Experience has shown that daily verification of area radiation-monitoring and air monitoring system set points in conjunction with a quarterly channel test is adequate to correct for any variation in the system due to a change of operating characteristics over a long time span.

Annual calibration ensures that the units are within the specification demanded by the extent of use.

b.

Experience has shown that daily verification of radioiodine stack monitoring system set points in conjunction with a quarterly channel test is adequate to correct for any variation in the system due to a change of operating characteristics over a long time span. Annual

calibration ensures that the units are within the specification demanded by the extent of use.

c.

Experience has demonstrated that the tests of the ventilation system on a monthly basis are sufficient to assure proper operation of the system and control of the release of radioactive material.
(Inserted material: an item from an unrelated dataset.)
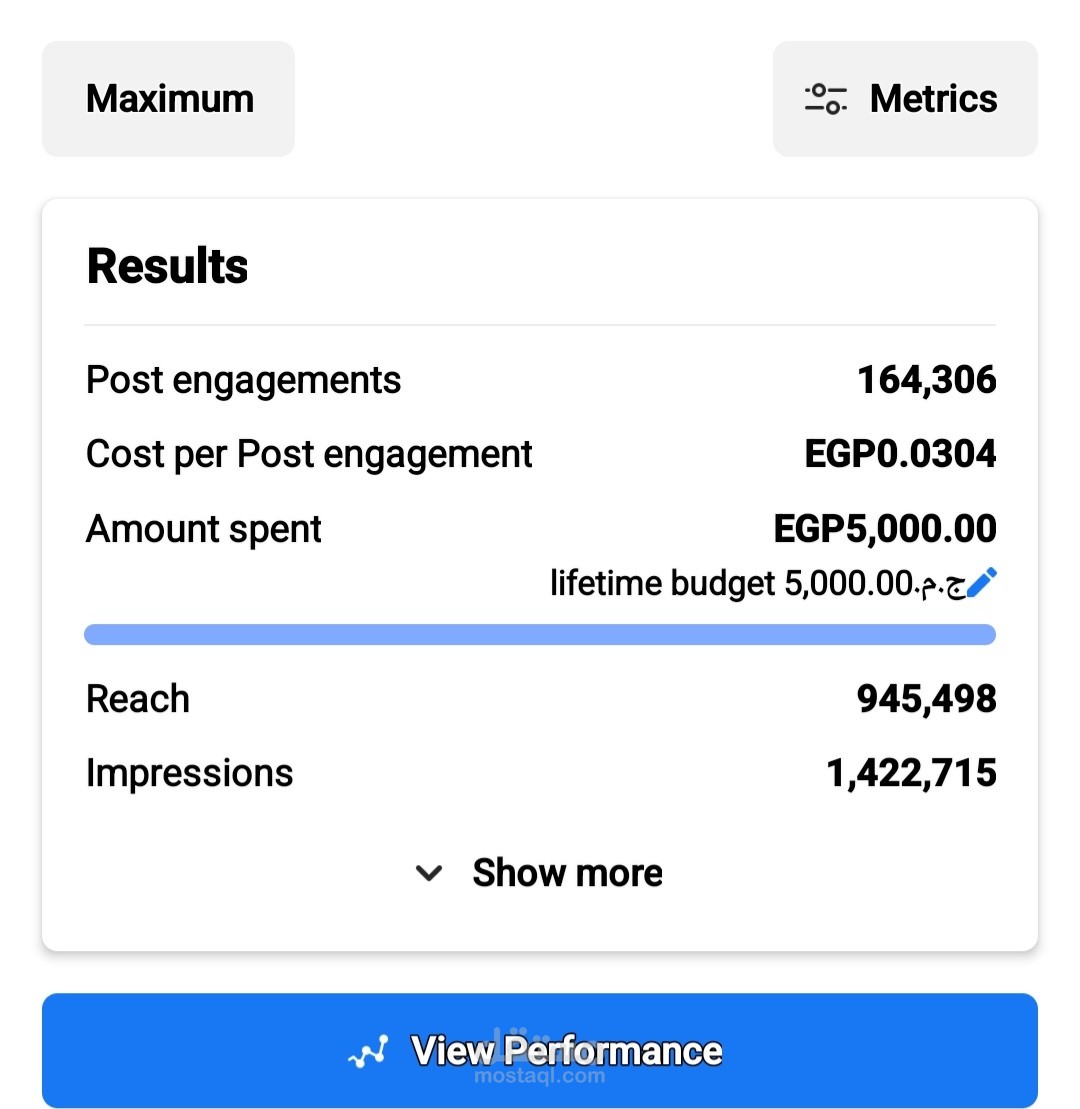Select the EGP5,000.00 amount value

coord(885,528)
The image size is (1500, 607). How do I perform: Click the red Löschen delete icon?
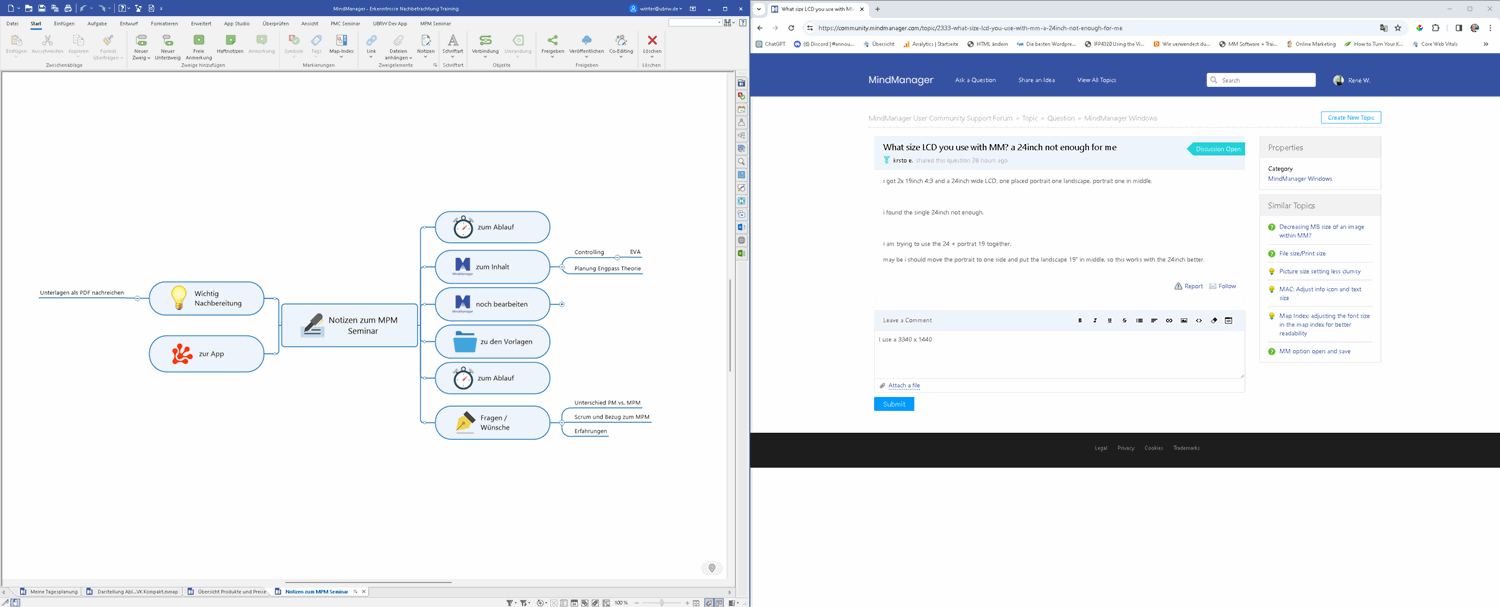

d. The manufacturer's specification for the HEPA filter banks indicates that an increase in differential pressure across the filter less than a factor of two from the time of installation indicates a properly functioning filter bank. Any changes greater than twice the initial pressure requires that the unit be replaced. The average lifetime of a HEGA filter is approximately three years. By testing the unit for its gas absorbing properties biennially, the units will be assured to function as designed while separation experiments are ongoing.

e.

Daily verification of the negative pressure difference of the Radiation Chemistry Laboratory relative to the surrounding areas will ensure that the release of any radioactive material will be confined to the controlled area and exhausted through the appropriate filters.